Selon les données issues du recensement préparatoire, le Togo dispose désormais de 116 565 hectares mobilisables pour les opérations de reboisement, soit une superficie largement supérieure à la cible nationale annuelle fixée à 67 000 hectares.
Pour l’édition 2026, les prévisions tablent sur la mise en terre de 16 876 152 plants couvrant environ 11 250 hectares à travers les cinq grandes zones écologiques du pays.
Une stratégie adaptée aux réalités régionales
Les autorités expliquent que le choix des espèces végétales répond à une logique d’adaptation climatique et environnementale propre à chaque région afin d’assurer un meilleur taux de survie des plants et une restauration durable des écosystèmes.
Dans la zone côtière et Maritime, notamment à Lomé, Aného et Tabligbo, les opérations de plantation porteront principalement sur les filaos, les cocotiers, les palmiers à huile ainsi que les manguiers. L’objectif est avant tout de renforcer la lutte contre l’érosion côtière qui menace plusieurs localités du littoral togolais.
Dans la région des Plateaux, couvrant notamment Atakpamé, Kpalimé et Badou, les autorités privilégient le teck, le caïlcédrat ainsi que les cacaoyers sous ombrage. Cette zone, autrefois fortement boisée, fait aujourd’hui partie des espaces forestiers dégradés nécessitant une restauration progressive.
Au niveau de la région Centrale, notamment à Sokodé, Tchamba et Sotouboua, les plantations concerneront principalement le néem, l’acacia, le karié et le teck. Cette zone de transition entre forêt et savane reste particulièrement exposée aux feux de brousse récurrents.
Dans la région de la Kara, autour de Kara, Bassar et Niamtougou, l’accent sera mis sur le karié, le néem et le baobab afin de préserver et enrichir les savanes arborées déjà fragilisées par la pression humaine et climatique.
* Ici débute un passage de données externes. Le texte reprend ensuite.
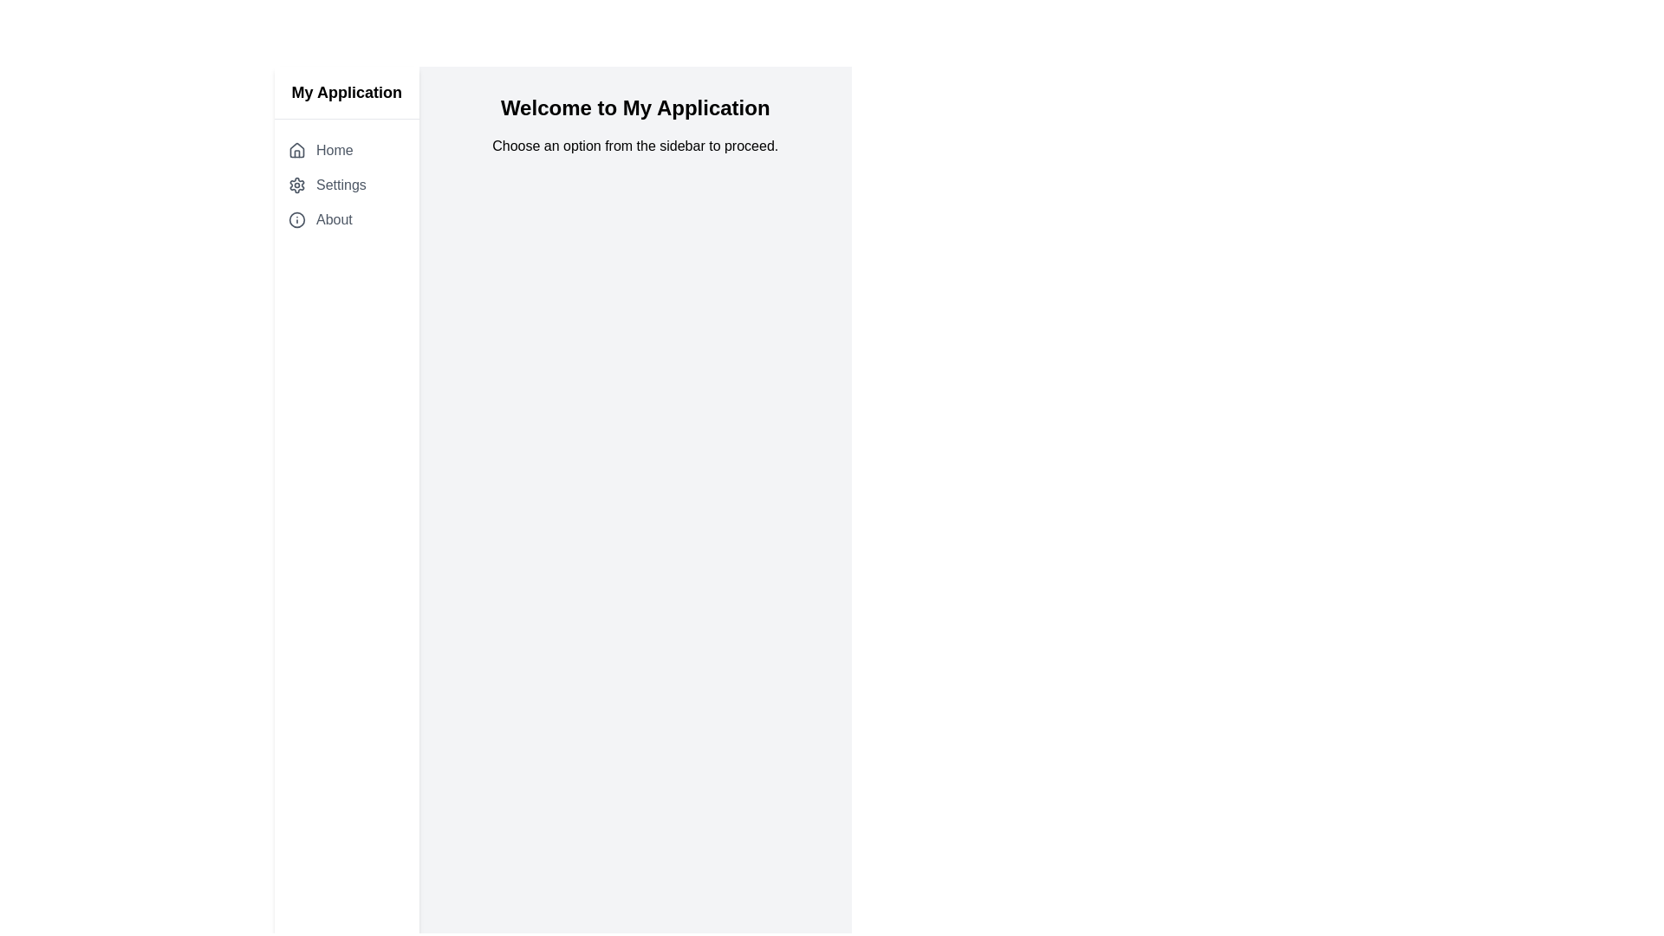 The width and height of the screenshot is (1664, 936). Describe the element at coordinates (296, 219) in the screenshot. I see `the circular information icon with an outlined 'i' in the vertical navigation menu, which is the third item before the 'About' text link` at that location.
Enfin, dans la région des Savanes, notamment à Dapaong et Mango, les espèces retenues seront essentiellement l’acacia, le baobab et le néem. Cette partie du pays est considérée comme la plus vulnérable à la désertification et aux effets du changement climatique.
Les responsables de la campagne rappellent que l’efficacité du reboisement dépend non seulement du nombre de plants mis en terre, mais surtout du choix des espèces adaptées aux réalités locales et de l’entretien des jeunes plants après leur plantation.
À travers cette approche différenciée selon les zones écologiques, les autorités togolaises espèrent renforcer durablement le couvert végétal national tout en protégeant les terres agricoles, les ressources en eau et les populations exposées aux conséquences de la dégradation environnementale.